Bob Plumridge, EMEA chief technology officer at Hitachi Data Systems, told delegates to today’s Hitachi Innovation Forum in Johannesburg that just a couple of years ago cloud was seen as hype.

“Here we are, 18 months later, and cloud is starting to enable the big data projects that we need to have to do real analysis on data. Most of this data is cloud-based – so it really is happening.”

While the world is in economic downturn, consumers are nonetheless seeing a massive growth in data, Plumridge says. Despite the economy, the demand for storage seems to know no end, with analysts predicting almost 100% growth.

“So if companies are not growing their business, why are they needing to store more data, for longer?” he asks.

Of course, some of the expectations of storage are not realistic, he adds. The other thing that’s growing the data is that no-one deletes anything. This leads to problems in analysing data and stripping out the “nonsense” to focus on what can change the business.

“How do you make use of it?
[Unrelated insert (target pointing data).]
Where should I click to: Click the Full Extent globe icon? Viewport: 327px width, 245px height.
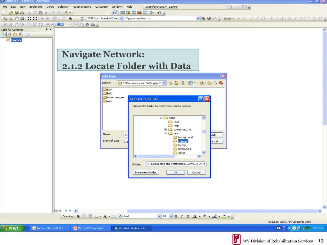(x=22, y=19)
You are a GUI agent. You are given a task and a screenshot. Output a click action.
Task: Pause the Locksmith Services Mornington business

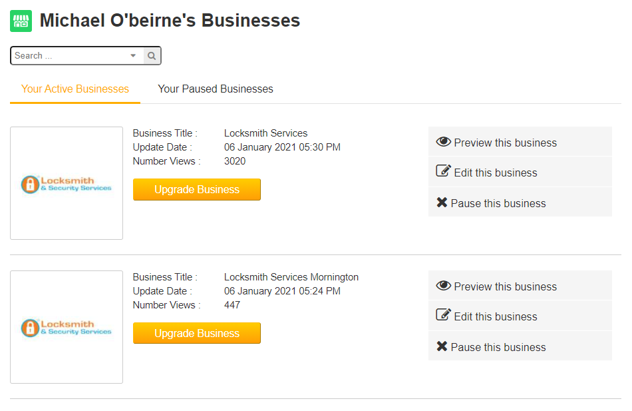(498, 348)
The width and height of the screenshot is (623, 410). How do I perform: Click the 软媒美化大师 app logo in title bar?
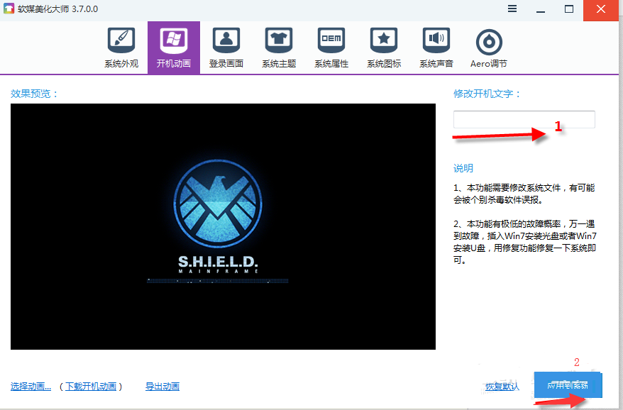tap(10, 9)
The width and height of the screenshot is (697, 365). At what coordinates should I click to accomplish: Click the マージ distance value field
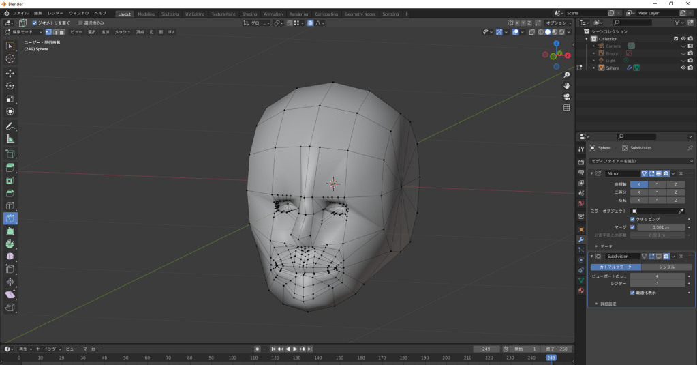point(660,227)
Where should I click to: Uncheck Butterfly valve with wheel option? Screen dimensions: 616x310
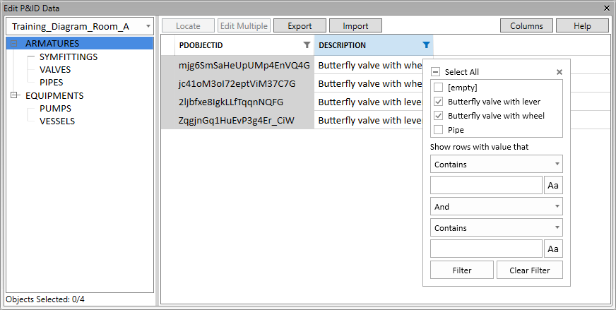coord(438,116)
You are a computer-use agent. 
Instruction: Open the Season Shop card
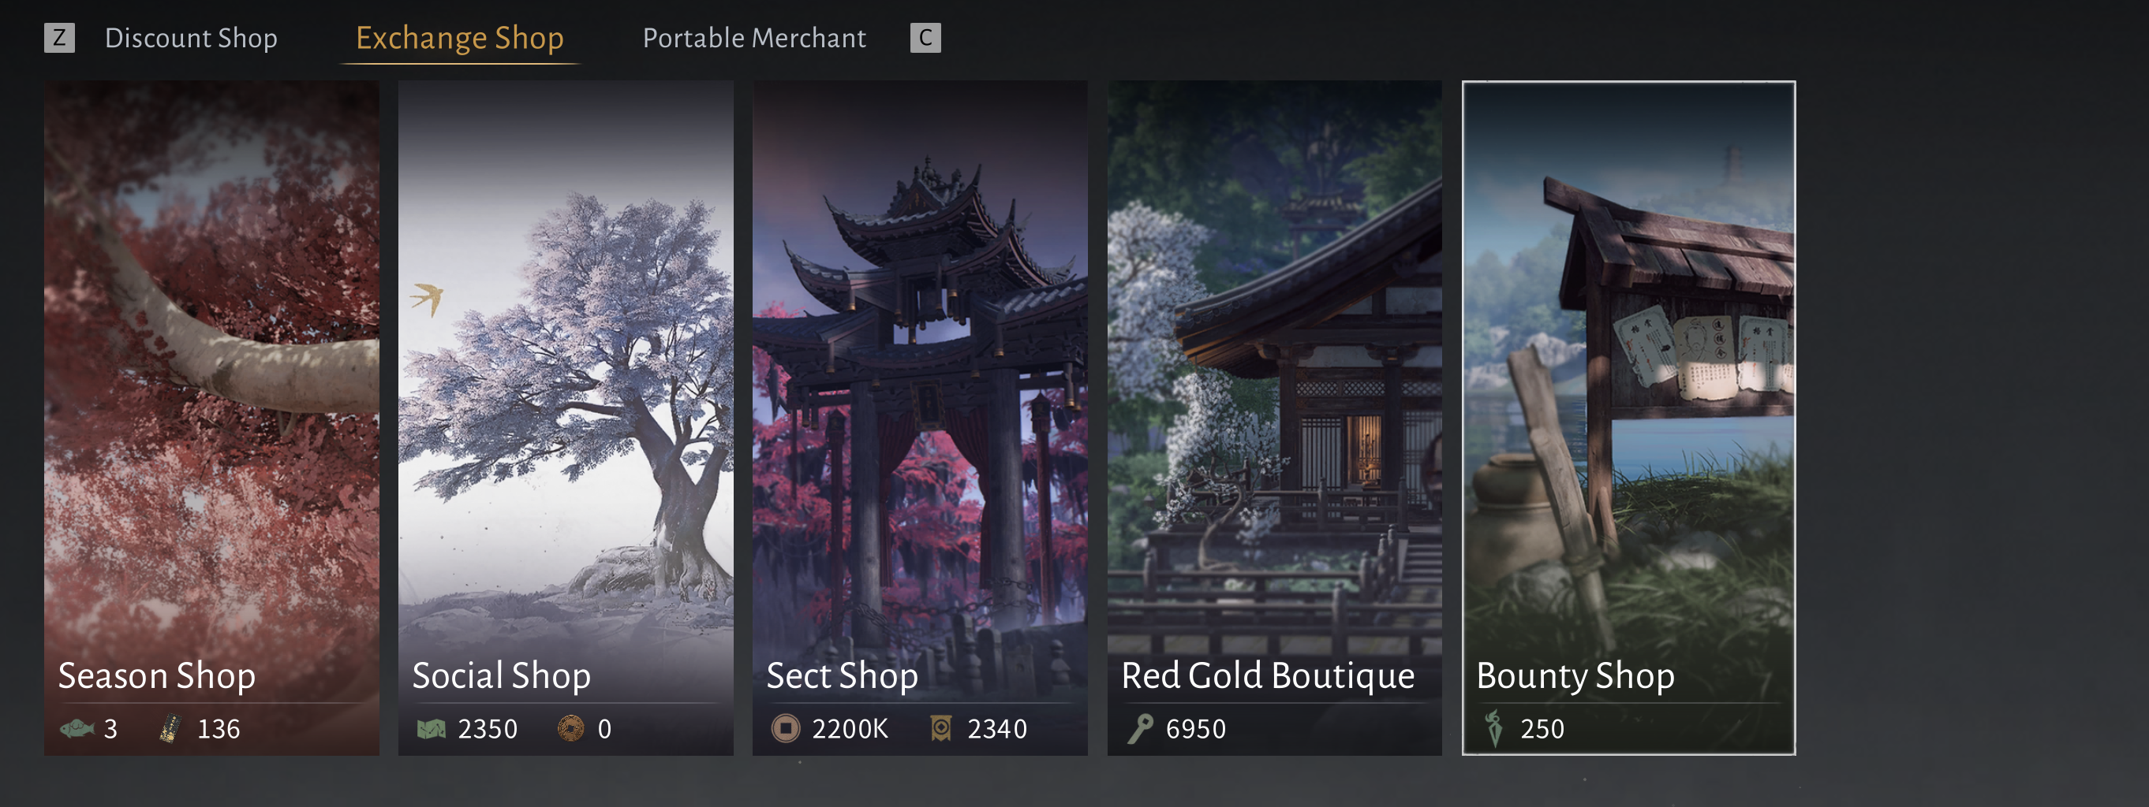point(212,418)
If you can’t use it why spend money storing it?”

Storage is not free – there is a cost associated with it in the business, Plumridge adds. So storage costs money and if the data is rubbish, users may not be able to use it.
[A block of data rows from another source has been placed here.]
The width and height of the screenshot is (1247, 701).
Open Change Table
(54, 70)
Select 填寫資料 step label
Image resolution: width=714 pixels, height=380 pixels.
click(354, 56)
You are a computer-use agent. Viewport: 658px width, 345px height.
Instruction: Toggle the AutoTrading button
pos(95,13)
“Ingest is important: you need to know what’s rubbish and what’s important. You need to decide this when you store it. You can’t go back and do it, because no-one ever does. If you don’t strip data when you ingest, you are building problems for the future.”

Another problem is that everyone uses their own devices now. People hot-desk, work all hours and use personal devices. This means they have to have access to the data they need, and they need it securely.
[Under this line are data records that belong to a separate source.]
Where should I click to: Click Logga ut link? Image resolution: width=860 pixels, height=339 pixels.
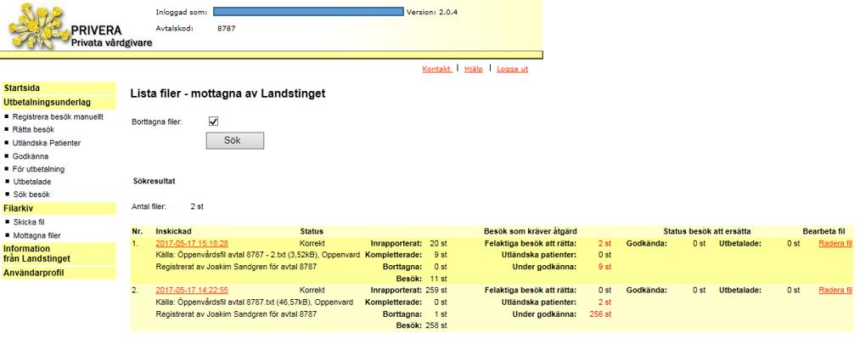pyautogui.click(x=512, y=69)
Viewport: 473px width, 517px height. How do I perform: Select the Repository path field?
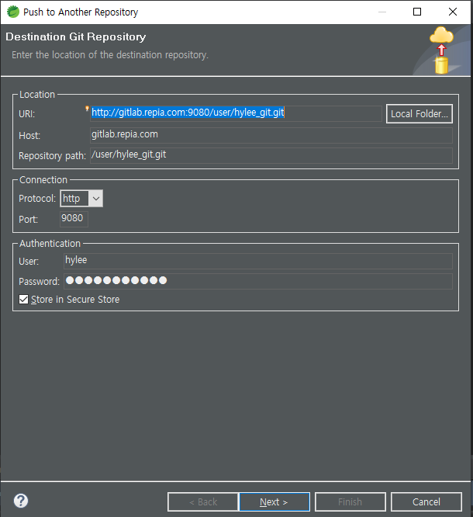[270, 154]
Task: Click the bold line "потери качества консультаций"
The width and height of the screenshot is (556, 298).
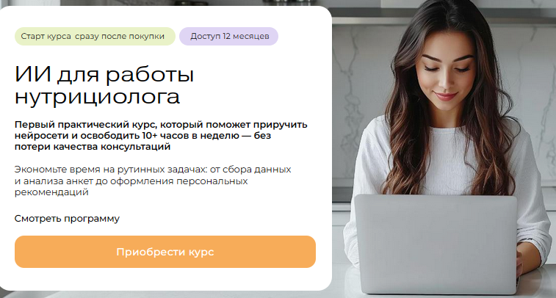Action: click(93, 146)
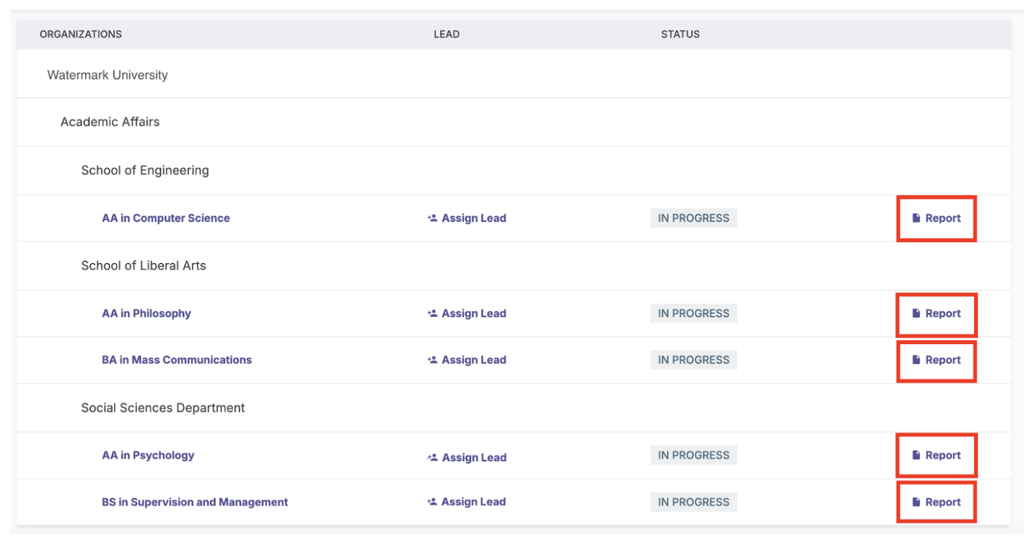This screenshot has width=1024, height=552.
Task: Assign Lead for AA in Psychology
Action: 474,457
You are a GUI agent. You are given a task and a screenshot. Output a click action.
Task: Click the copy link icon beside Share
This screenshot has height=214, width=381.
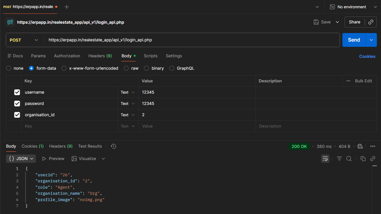[x=371, y=22]
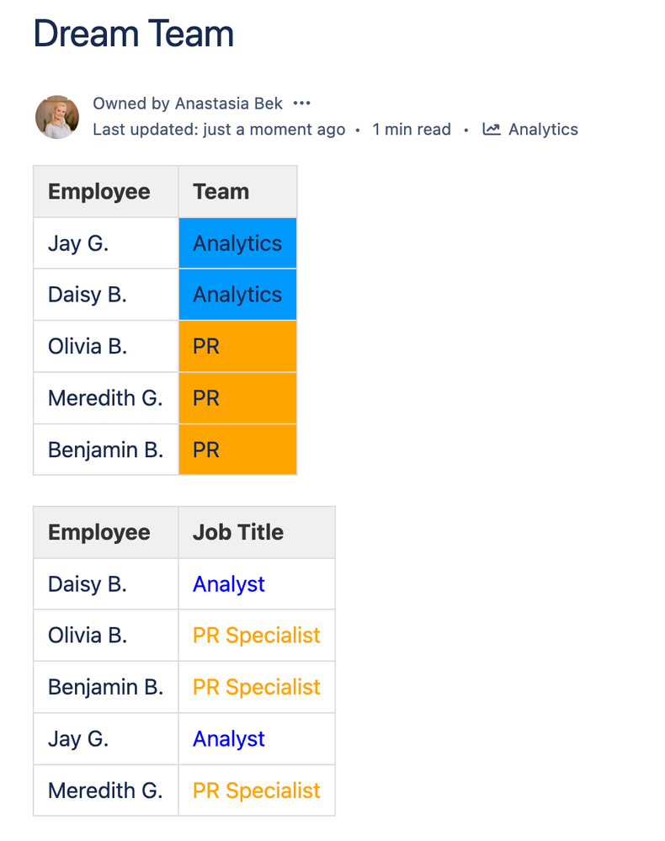
Task: Select Jay G.'s blue Analytics cell
Action: coord(237,243)
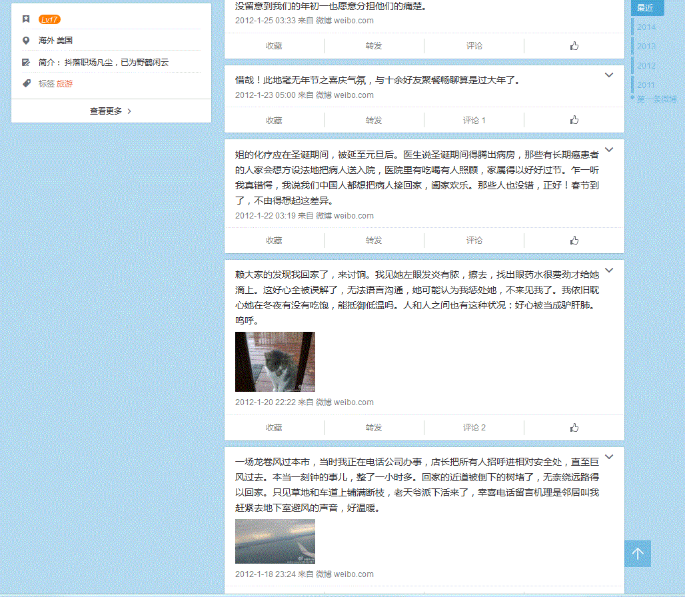Click the orange Lv17 level badge

click(49, 19)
“It is a security risk,” says Plumridge. “How can companies control that?”

While companies need to give people access to data, they need to simultaneously secure it.

“It needs to be simple, smart and cost effective.”

The content cloud is based on HDS’ content platform. This is at the core of the data centre, says Plumridge. It has to be interoperable, able to support clusters and must be able to ingest data from the edge. They must be deployable in remote offices, but ingesting data into the core.
These HDI virtual devices are not physical, he adds: they are software devices running on VMware. This is where the software-defined data centre starts to come in, with appliances now running as software instances.

The data use needs to be the same wherever it is deployed, he adds, across any applications and delivered in a variety of ways. Private cloud is almost default today, Plumridge adds, with some hybrid deployment starting to emerge.

“But whatever type of cloud we are talking about the same technology underlines the content platform.”

HDS can help customers with solutions and technologies to deliver private clouds from their own facilities. HDS can also manage it on behalf of customers. There are also different ways of paying for technology: the days of capital expenditure are gone; the days of operation expenditure are here, along with the concept of paying only for what is needed.

HDS also works with partners who deliver services on their behalf. “So we don’t prescribe how you use the technology. We want to fit in with your business model.”

HCP Anywhere is HDS’ solution for delivering data securely to any user. This allows companies to address concerns around data loss and leakage, and the implications of these problems.

This is a new market for HDS, letting it deliver any data, anywhere, on any device. Importantly, it can also wipe any data from any device. The tool supports Windows and Apple devices.

It also enables data sharing, since data is help on the HPC. This means users don’t have keep emailing information, but can share it over the cloud.

The content platform itself has also been significantly upgraded, he adds. This includes an S3 interface and unstructured queries.

Using HCP as a cloud storage platform lets companies work with metadata that allows them to simplify the management of structured and unstructured data.

A new cloud series has been launched in the US, but will be available around the world shortly, says Plumridge. This will allow the enterprise to extend into a secure, robust and off-premise cloud.

HDS will do this with partners, providers and resellers. All HDS solutions will be available via partners.